Adams and police brass privately appealed to employees of the city’s Big Four accounting firms Thursday to support law enforcement in the wake of the random subway shooting that claimed the life of a Goldman Sachs employee on his way to brunch.

Adams, NYPD Commissioner Keechant Sewell and Chief of Department Ken Corey held a closed door webinar for employees from Deloitte LLP, PricewaterhouseCoopers, Ernst & Young and KPMG Thursday morning, asking them to join his pro-police public relations campaign.

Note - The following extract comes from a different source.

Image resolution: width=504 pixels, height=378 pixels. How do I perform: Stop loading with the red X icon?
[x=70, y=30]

“We’re going to keep doing our job. But we need your voices to advocate, to ensure that our courtrooms are open, our DAs are prosecuting and our judges are giving proper sentences and not this revolving door justice that we’re doing,” pleaded Adams, reiterating his consistent criticism that the state’s bail reform laws and backed up court system are hindering his efforts to clean up violence in the city.

Adams even tried recruiting the “brightest” workers from the Big 4 for city jobs.

Adams is pushing for more NYPD funding in his upcoming city budget.
Christopher Sadowski

“We need the right people. If you said: “Eric, we’re going to give you two of our brightest to work on a particular project. That’s a win for us…It’s being done in many of the cities, we’re going to put two of our brightest to be on your team to help you with a specific problem that we’re seeing,” said Adams.

Adams later billed the move as a way to save taxpayer dollars by getting private workers to “volunteer” for the city.

“So, by you placing some of your best and brightest on loan to the city, let’s save the taxpayer dollars,” he explained further during a separate event at One Vanderbilt in Midtown.

“That is the way we’re supposed to do it. We should recruit from these large corporations to come in give time to government, I should say volunteer – volunteer these are the things I’m asking for.”

Adams, who in February called for an “immediate redeployment” department-wide of cops on desk duty, held a second separate, emergency meeting Thursday afternoon hosted by the Partnership for NYC, making a similar pitch to Goldman Sachs CEO David Soloman – shooting victim Daniel Enriquez’s boss – as well as real estate executive Rob Speyer of Tishman Speyer and Steve Swartz, CEO of Hearst.

The meetings come as Adams has been pushing for more NYPD funding in his upcoming city budget as well as pleading to get workers back to the Big Apple to boost the economy that had lagged since the pandemic.

David Solomon, chief executive officer of Goldman Sachs
David Solomon is the chief executive officer of Goldman Sachs.
Bloomberg via Getty Images

The mayor is trying to combat an unrelenting crime wave that is still above pre-pandemic levels addressing everything from subway violence to how Gotham city will keep kids safe in schools.

​​But just one week ago he lamented in an interview with Fox5 that he’s never seen crime at these levels, despite serving as an NYPD cop in the 1990s.

Major crime has been up compared to the last few years but it is a far cry from the levels of the bad old days. Crime levels so far this year are akin to when Adams’ predecessor, Bill de Blasio, took over the city.